Aşağıdaki sayfa metnini iki cümleyle özetleyin.
═══ Sayfa metni ═══
Çevreyi korumak için eğitimin şart olduğunu bu eğitimin ise evrensel değil toplumun değer yargıları üzerinden verilmesi gerektiğini bildiren Demirak, “Çevre kirliliği kul hakkıdır’ dediğimiz anda daha rahat anlaşılır” dedi.
HEDİYE EROĞLU
Akkuyu Nükleer Güç Santrali’ni yapacak olan Rusya Devlet Atom Enerjisi Kurumu ROSATOM’un sponsor olduğu, Wild Edens: Turkey’ (Vahşi Cennetler: Türkiye) belgeseli için Mersin’de düzenlenen özel gösterimde konuşan Muğla Sıtkı Koçman Üniversitesi Fen Fakültesi Öğretim Görevlisi Doç. Dr. Ahmet Demirak, küresel ısınma ve iklim değişikliği konusunda açıklamalarda bulundu.
═══ Veri bölümü ═══
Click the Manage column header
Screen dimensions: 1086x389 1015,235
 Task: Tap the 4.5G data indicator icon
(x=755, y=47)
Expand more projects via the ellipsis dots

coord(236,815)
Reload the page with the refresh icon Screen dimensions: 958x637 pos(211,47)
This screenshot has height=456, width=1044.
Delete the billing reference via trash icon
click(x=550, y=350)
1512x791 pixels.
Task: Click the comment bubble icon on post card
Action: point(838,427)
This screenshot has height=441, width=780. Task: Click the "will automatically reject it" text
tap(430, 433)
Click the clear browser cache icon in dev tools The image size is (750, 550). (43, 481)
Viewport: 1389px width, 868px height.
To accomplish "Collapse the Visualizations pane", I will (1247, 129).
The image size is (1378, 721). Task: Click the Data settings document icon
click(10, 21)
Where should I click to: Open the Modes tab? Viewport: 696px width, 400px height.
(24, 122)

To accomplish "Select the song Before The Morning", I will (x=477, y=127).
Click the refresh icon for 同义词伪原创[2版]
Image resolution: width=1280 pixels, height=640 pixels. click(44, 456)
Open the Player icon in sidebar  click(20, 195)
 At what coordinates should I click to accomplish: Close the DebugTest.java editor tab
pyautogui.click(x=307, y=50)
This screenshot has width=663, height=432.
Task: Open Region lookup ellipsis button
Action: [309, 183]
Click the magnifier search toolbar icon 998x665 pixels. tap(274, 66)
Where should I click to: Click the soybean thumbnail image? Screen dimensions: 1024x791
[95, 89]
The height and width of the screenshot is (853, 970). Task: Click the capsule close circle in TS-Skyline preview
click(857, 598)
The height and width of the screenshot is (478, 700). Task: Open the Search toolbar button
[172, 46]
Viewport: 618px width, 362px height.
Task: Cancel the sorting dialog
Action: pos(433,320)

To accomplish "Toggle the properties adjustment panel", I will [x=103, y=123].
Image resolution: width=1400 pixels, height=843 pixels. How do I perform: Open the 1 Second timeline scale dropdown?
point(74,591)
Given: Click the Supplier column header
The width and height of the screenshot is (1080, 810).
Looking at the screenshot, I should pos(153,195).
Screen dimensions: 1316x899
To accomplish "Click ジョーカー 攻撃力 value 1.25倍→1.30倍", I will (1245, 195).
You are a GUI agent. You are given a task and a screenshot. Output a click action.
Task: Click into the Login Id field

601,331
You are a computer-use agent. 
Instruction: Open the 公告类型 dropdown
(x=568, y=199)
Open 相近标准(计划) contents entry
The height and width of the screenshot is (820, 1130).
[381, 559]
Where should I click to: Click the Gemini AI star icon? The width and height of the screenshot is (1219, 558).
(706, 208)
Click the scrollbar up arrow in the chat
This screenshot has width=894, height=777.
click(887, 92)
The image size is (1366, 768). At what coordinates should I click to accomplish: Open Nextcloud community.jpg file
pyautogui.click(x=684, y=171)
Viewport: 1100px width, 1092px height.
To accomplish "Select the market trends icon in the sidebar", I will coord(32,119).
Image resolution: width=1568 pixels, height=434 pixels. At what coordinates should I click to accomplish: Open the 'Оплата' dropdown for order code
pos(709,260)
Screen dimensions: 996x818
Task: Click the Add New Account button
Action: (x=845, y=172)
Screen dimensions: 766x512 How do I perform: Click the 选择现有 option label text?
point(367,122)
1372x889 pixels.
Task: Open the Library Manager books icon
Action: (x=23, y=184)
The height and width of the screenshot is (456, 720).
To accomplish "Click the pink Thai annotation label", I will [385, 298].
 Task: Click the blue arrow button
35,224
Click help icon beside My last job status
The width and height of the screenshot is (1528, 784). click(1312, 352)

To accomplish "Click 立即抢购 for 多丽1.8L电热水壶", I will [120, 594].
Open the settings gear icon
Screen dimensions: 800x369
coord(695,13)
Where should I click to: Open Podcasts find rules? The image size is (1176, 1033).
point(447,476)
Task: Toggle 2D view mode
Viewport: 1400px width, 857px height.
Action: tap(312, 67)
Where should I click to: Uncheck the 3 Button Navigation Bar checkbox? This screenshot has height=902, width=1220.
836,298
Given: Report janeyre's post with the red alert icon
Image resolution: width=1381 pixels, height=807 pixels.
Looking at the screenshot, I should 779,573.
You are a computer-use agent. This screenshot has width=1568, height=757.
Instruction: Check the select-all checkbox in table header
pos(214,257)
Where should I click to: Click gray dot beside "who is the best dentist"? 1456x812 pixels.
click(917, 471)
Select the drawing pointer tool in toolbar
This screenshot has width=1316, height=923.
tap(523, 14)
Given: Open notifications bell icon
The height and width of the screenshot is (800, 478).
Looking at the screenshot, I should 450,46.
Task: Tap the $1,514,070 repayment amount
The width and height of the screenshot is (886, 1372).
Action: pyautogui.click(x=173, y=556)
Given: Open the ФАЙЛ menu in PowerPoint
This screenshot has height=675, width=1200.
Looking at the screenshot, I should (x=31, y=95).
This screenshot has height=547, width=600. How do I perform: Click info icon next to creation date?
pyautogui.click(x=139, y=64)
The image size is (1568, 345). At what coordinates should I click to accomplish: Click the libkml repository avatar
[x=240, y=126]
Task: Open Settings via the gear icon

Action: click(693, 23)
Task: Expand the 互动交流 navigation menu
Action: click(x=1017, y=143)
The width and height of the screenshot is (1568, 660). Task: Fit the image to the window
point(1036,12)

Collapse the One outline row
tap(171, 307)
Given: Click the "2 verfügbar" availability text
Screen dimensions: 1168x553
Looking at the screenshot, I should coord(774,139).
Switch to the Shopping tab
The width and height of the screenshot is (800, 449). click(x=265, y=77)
═══
* Görevin yanıtı
Muğla Sıtkı Koçman Üniversitesi Fen Fakültesi Öğretim Görevlisi Doç. Dr. Ahmet Demirak, ROSATOM'un sponsor olduğu "Wild Edens: Turkey" belgeseli için Mersin'de düzenlenen özel gösterimde küresel ısınma ve iklim değişikliği konusunda açıklamalarda bulundu. Demirak'a göre çevreyi korumak için eğitim şarttır ve bu eğitim evrensel değil, toplumun değer yargıları üzerinden verilmelidir; çevre kirliliğinin kul hakkı olduğu söylendiğinde konu daha rahat anlaşılır.